Cervical artery dissection is a tear in the wall of the blood vessels in the neck that supply blood to the brain. There are two of each artery, a carotid artery on the right and one on the left of the neck, and a vertebral artery on the right and one on the left of the neck. When tears occur in the walls of these arteries, clots can form inside the artery. These clots can then break away from the artery wall and travel to the brain to cause a stroke. The standard way of treating tears in these arteries is to give patients medications which thin the blood and reduce clot formation. However, sometimes patients continue to get symptoms of stroke, and their condition worsens despite being on maximum dose medication.

Search date

We performed a thorough and comprehensive review of the literature to look for clinical trials which could help us to answer the review question. The evidence is current to March 2020.

Study characteristics

We looked for trials which were conducted in an objective way and designed specifically to compare either surgery or radiological intervention to medical therapy alone.

Key results

We did not find any trials that matched the criteria of the review. Therefore, there is no available objective evidence that an operation or a radiological procedure can benefit patients who continue to have symptoms of stroke despite medical therapy. We did find a number of reports from experienced groups of doctors that operations and radiological interventions were safe in their hands. However, we found no evidence that this could be applicable to other hospitals and clinical teams. Therefore, large scale, well-conducted studies are required to answer the review question.

Certainty of the evidence

There is no good quality evidence to guide clinicians on the best treatment for people with cervical artery dissection who remain symptomatic despite optimal medical therapy.

Authors' conclusions: 

No RCTs or CCTs compared either surgery or endovascular therapy with control.
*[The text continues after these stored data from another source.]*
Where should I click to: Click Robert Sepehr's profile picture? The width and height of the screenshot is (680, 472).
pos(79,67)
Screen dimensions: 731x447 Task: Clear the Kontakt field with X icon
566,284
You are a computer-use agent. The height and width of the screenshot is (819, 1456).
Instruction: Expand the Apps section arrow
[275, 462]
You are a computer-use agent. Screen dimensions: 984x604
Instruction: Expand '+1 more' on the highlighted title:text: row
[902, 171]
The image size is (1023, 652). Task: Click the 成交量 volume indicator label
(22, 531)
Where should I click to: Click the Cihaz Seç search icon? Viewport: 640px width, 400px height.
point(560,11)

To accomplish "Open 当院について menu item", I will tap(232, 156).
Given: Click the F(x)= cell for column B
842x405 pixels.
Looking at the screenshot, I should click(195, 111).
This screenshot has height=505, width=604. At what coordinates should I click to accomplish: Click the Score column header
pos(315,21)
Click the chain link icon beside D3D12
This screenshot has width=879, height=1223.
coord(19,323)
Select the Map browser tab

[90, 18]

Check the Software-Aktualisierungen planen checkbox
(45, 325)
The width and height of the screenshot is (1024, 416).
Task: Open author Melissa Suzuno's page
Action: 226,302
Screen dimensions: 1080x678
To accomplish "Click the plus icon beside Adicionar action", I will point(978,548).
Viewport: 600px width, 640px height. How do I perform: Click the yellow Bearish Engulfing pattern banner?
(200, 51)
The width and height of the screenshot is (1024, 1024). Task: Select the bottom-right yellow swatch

Thus, there is no available evidence to support their use for the treatment of extracranial cervical artery dissection in addition to antithrombotic therapy in people who continue to have neurological symptoms when treated with antithrombotic therapy alone.

Read the full abstract...
Background: 

Cervical artery dissection (CeAD) is a pathological bleed or tear, or both, in the wall of the carotid or vertebral arteries as they course through the neck, and is a leading cause of stroke in young people.

Objectives: 

To assess the effectiveness of surgical and radiological interventions versus best medical treatment alone for treating symptomatic cervical artery dissection.

Search strategy: 

We performed comprehensive searches of the Cochrane Stroke Group Trials Register (last searched March 2020), the Cochrane Central Register of Controlled Trials (CENTRAL), 2020, Issue 4, in the Cochrane Library (searched March 2020), MEDLINE (1946 to March 2020) and Embase (1974 to March 2020). We searched relevant ongoing trials and research registers (searched March 2020), checked references in all relevant papers for additional eligible studies, and contacted authors and researchers in the field.

Selection criteria: 

Randomised controlled trials (RCTs) and controlled clinical trials (CCTs) of either surgical or endovascular intervention for the management of symptomatic CeAD were eligible for inclusion. Only studies with anticoagulants or antiplatelet treatment as the control group were included. Two review authors planned to independently extract data.

Data collection and analysis: 

Primary outcomes were ipsilateral stroke and disability. Secondary outcomes were death, any stroke, or transient ischaemic attack, residual stenosis (> 50%), recurrence of cervical dissection, expanding pseudoaneurysm, or major bleeding. We analysed the studies according to the first choice of treatment. We planned to assess for risk of bias and apply GRADE criteria for any included studies.

Main results: 

We did not find any completed RCTs or CCTs undertaken in this area of research.